BEGIN Source material

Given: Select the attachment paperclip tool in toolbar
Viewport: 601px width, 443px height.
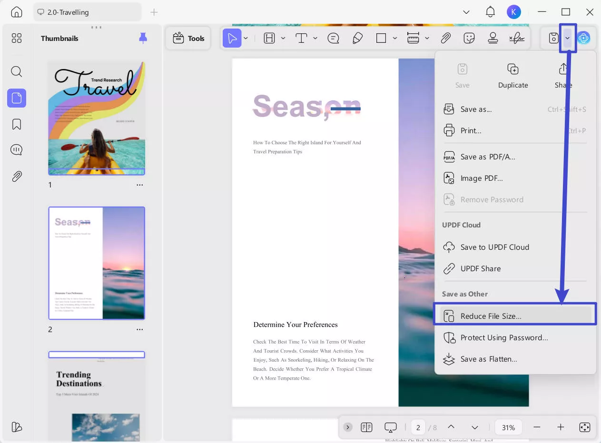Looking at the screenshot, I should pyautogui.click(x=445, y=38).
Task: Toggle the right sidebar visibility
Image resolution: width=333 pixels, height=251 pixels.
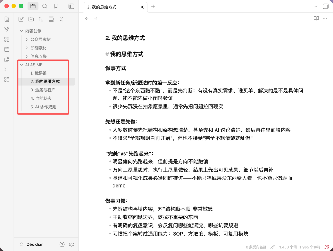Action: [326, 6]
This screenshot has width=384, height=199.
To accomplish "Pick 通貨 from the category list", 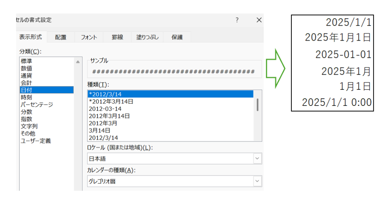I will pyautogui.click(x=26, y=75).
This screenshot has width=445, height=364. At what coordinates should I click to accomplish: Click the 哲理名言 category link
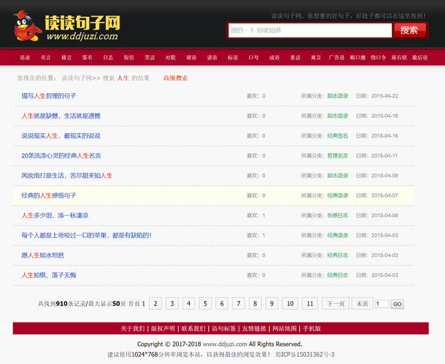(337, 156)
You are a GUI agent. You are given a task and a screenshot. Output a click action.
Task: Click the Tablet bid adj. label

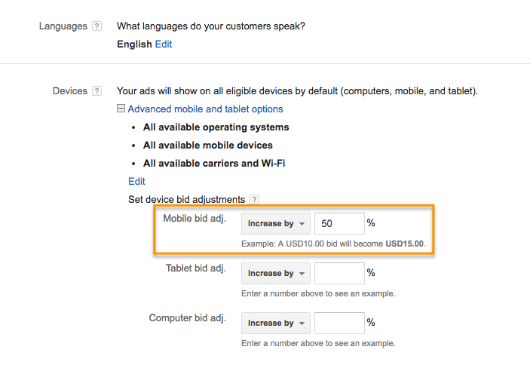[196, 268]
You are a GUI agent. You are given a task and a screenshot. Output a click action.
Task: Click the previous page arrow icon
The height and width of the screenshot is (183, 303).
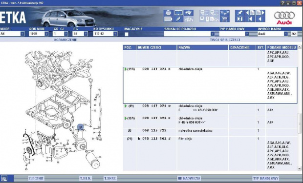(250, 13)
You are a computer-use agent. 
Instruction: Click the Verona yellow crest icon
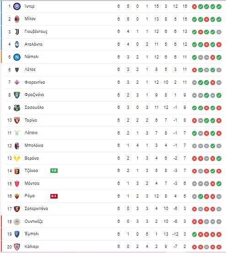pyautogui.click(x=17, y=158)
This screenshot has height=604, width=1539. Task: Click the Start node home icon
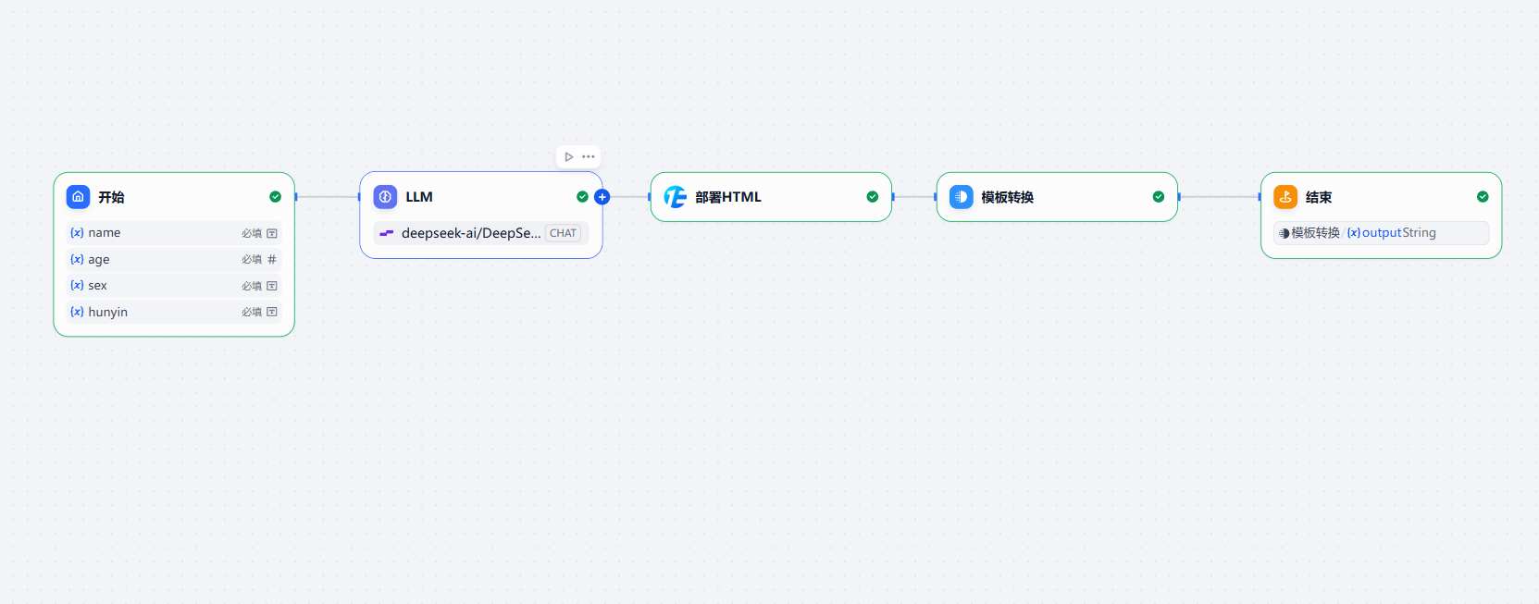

END Source material
BEGIN Source material

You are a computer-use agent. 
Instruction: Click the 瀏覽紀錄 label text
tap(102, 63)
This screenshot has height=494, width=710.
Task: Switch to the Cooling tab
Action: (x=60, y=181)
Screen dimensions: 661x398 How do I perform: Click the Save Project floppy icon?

END Source material

§ Problem to work on:
Everything between and including the line above containing "The height and" and the line containing "This screenshot has height=604, width=1539." should be reproduced exactly, with pictures excluded.

§ Solved exercise:
The height and width of the screenshot is (183, 303).
(250, 13)
You are a computer-use agent. 
Instruction: Click the Verona yellow crest icon
pyautogui.click(x=17, y=158)
This screenshot has height=604, width=1539. Task: Click the Start node home icon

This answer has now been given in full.